To make the BG, open your "our.bkg" in Tile Layer Pro and draw some tiles. Now, make a map out of the tiles on paper with the tile numbers, how do we get the tile numbers? It's quite simple actually, starting with the first tile is #0 it goes like this (assuming you have Tile Layer at 16 tiles per line):

    $0  $1  $2  $3  $4  $5  $6  $7  $8  $9  $A  $B  $C  $D  $E  $F
    $10 $11 $12 $13 $14...

So if #$1 was the top-left 1/4th of a smile face, #$2 is the top-right, #$11 is the bottom -left and #$12 is the bottom right 1/4th, you would write on the paper or in a text file:

1  2  0 0 0 0 0 0 0 0 0 0 0 0 0 0 0 0 0 0 0 0 0 0 0 0 0 0 0 0 0 0
11 12 0 0 0 0 0 0 0 0 0 0 0 0 0 0 0 0 0 0 0 0 0 0 0 0 0 0 0 0 0 0
...

Note: The NES Screen is about 32x32 tiles.

The next thing you probably want to do is make that map into a binary file so that you can load it to PPU memory like you did with the palette.

I've written a small program in VB to take a map file like the above (without the '...') and make it into a binary file for the above purpose.

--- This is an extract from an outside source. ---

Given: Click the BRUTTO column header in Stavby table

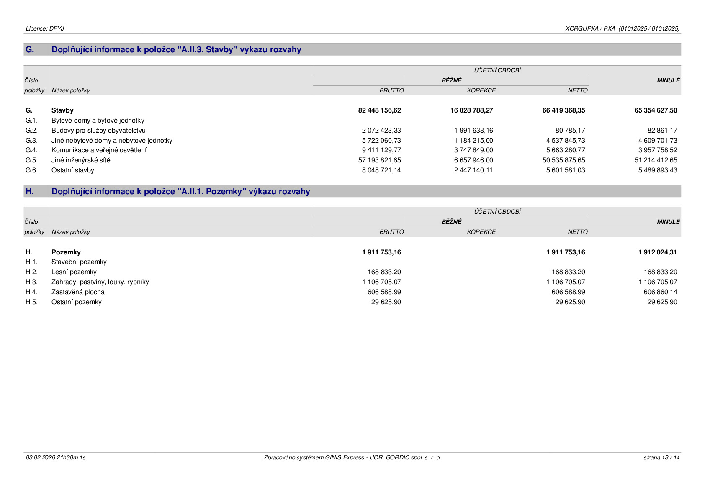Looking at the screenshot, I should (x=391, y=90).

You don't need all 32 lines, unless you want them.

Download it here just run it and type the name of the map file (text) in the first box and the name (not extension) of the file you want it to create in the second box. If the map file contains alot of map data, the program may make more than 1 file.

Name Tables

Name Tables is what originally made me avoid NES Assembly, I just couldn't get it from the sparce and vague and overly technical docs that currenty exist.

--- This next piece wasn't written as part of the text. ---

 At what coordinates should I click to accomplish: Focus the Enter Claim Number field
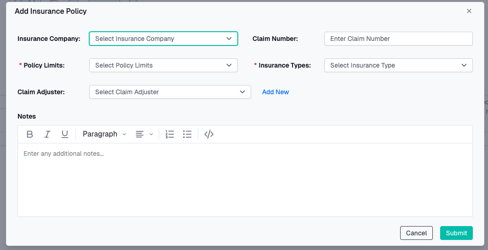(x=398, y=39)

To put it simply "Name" means Tile Number and "Table" basically means Map, so the Name Tables is where we want to put our map in PPU memory. There are two Name Tables; typically you'll want to use the first one so we will too. Name Table #1 is at $2020 in PPU memory, OK... that's a lie, it actually starts at $2000 in PPU memory, but since US NESs (and most emulators) don't display the first line (and last for that matter) we have to start the load at $2020.

Making The Code

I'm going to assume that you already have a source file that has the basic things such as:

  1. Bank 1 with the $FFFA stuff (Reset, VBlank etc...)
  2. Bank 2 incbin(ing) the 2 files "our.spr" and "our.bkg" in the right order.
  3. Bank 0 ORGed at $8000, with code to setup the PPU and load the palette.
    1. The binary palette file incbin(ed) after the infinite loop.

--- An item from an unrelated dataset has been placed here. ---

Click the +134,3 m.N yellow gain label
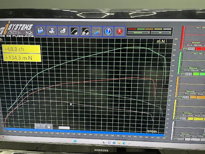Screen dimensions: 205x154 [22, 57]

Now that you have all those things it's time to add the stuff to make the BG appear on the screen.

Add the following code after the palette loading loop:

;;--- CODE START ---;;

lda #$20
sta $2006 ; give $2006 both parts of address $2020.
sta $2006

ldx #$00 loadNames:
lda ourMap, X ; load A with a byte from address (ourMap + X)
inx
sta $2007
cpx #64 ; map in previous section 64 bytes long
bne loadNames ; if not all 64 done, loop and do some more

;;--- STOP COPYING ---;; </code>

And right after the INCBIN of the palette add this:

;;--- CODE START ---;;

ourMap: .incbin “our.map” ; assuming our.map is the binary map file.

;;--- STOP COPYING ---;; </code>

Assemble and run!

Some other things

If map2bin.exe made more than one file, you'll need one loop and one .incbin for each file, make sure to use different label names for each incbin and loop. If there's more than one file, make each loop run $FF times by making "cpx #64" into "cpx #$FF".

MAP2BIN, because it's written in VB, makes every file 2 bytes too big because VB always adds a newline to writes to files.

There's also something called Attribute Tables, we'll get to those in a later Day.

This Day In Review

I realize that wasn't too good, hopefully I'll be able to make it better later.